(CNS Foodie): East End is recognised for exceptional local food, with Sunday afternoons a traditional time for people to enjoy fried fish. From Bodden Town heading to the Eastern districts there are at least four establishments known for their fish fry, and my father and I stopped at one for some food and bonding.
Eastern Star Fish Fry sits nestled in the corner of the only gas station in East End and with an amazing sea view. The restaurant is set up in a long blue wooden house. Around the corner is a window where you place your order. The menu, well displayed on the floor next to the window, offers mostly seafood options around different kinds of fish, lobster and shrimp.
I decided on the snapper and tried to convince my father to get the wahoo or barracuda, but he was set on the same fish as me. We ordered two regular pan-fried whole snappers ($12 each), one tamarind juice ($2), and corn cake ($2), which was the special dessert of the day. We were asked if we wanted onion over our fish, and my father did. The fish also came with fried breadfruit, though my father was hoping for cassava, and we requested a side of coleslaw. We were given a numbered ticket for our order.
As we waited for our food, we toured the establishment, as there is a panoramic view of the ocean with a dock, which is great for birdwatching. This is a place for people who like the open air, though sometimes the wind can be a bit much for outside dining. There are two bars, one upstairs and another on the sand behind the house. You can eat on the upper deck, or with your feet in the sand and shaded by the concrete support of the bar and a coconut tree.

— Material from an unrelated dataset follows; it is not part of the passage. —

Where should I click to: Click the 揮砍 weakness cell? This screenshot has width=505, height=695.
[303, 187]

This is a great place for families and pets, with customers hanging out as they waited for their food.
All orders are served in to-go containers as there is no difference in plating orders for take-away or dining al fresco. A server may carry the food to your table if you are seated but more than likely you will pick up your order at the window once your number is called. I requested tartar sauce to go with the fish, but this turned out to be the store-bought variety as we could see the bottle sitting on the shelf at the ordering window. It would have been nice if they prepared their own unique recipe for the sauce. There is also a shelf where you collect the utensils and a jar full of pickled onion and carrot that you can serve yourself.
We were brought the whole fish with gigantic fritters and one piece of breadfruit. The coleslaw came in a small container but my father’s never arrived. The onion was raw; I prefer it stewed with carrot and vinegar sauce (as in escovitch style). The fish was well seasoned with not too much salt or pepper. It also tasted fresh as if it just came from the ocean, which is always a good sign.

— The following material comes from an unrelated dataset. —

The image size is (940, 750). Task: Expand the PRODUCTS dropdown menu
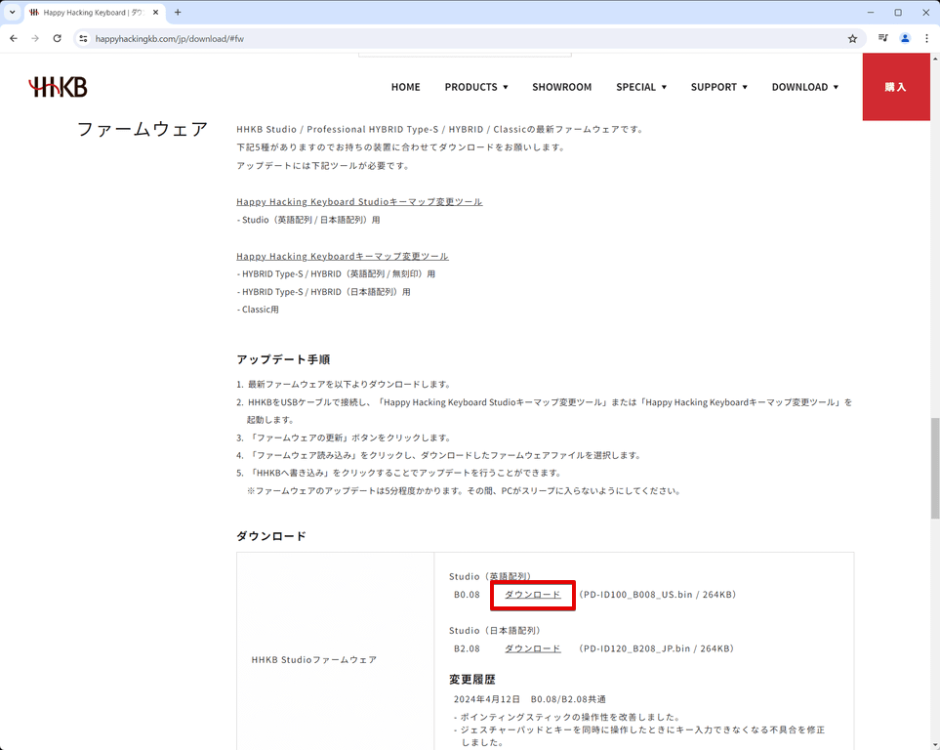coord(476,87)
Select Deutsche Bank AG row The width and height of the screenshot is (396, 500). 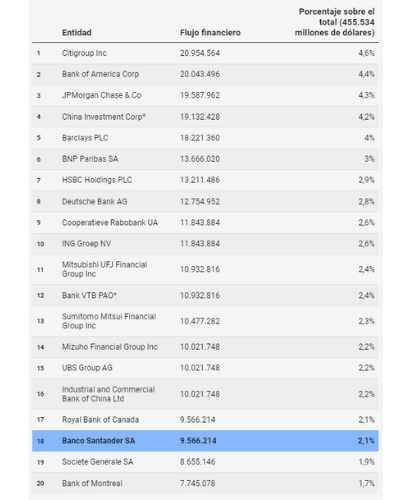[x=205, y=202]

The fritters had a hint of sweetness to them and the outside was golden and crispy, whilst the inside had a nice, thick dough. These are not to be missed. The tamarind juice, however, did not have a strong-enough flavor; I like feeling as if I am eating the fruit. The corn cake was dense and perfect. It was not overbearingly sweet and you could taste the vanilla, nutmeg and cinnamon, and see the small corn pieces within the cake. The top was like a crème brulée, and to top it off it was good value for money as the cake came in a generously cut slice.
My father immensely enjoyed his meal, marvelling at the establishment and the success of the business.

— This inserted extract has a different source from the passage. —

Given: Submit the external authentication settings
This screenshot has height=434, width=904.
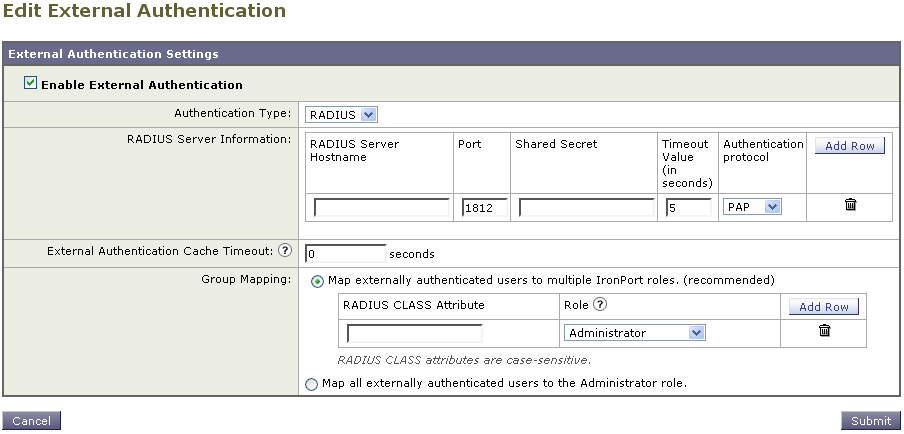Looking at the screenshot, I should click(x=871, y=421).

The drawback of the place is the parking, though, as there is no grand paved lot for customers; you either have to park in the adjoining complex lot or off the road in the dirt. Some people also parked at the post office across the street. One factor the owners cannot control is the wind, so you might have to hold on to your plate as the food disappears or it could blow away.
Gratuities aren’t included, but there is a plastic container at the side of the counter for anyone who cares to leave a tip. Overall, this is a great place to relax and enjoy some Cayman-style seafood prepared by locals.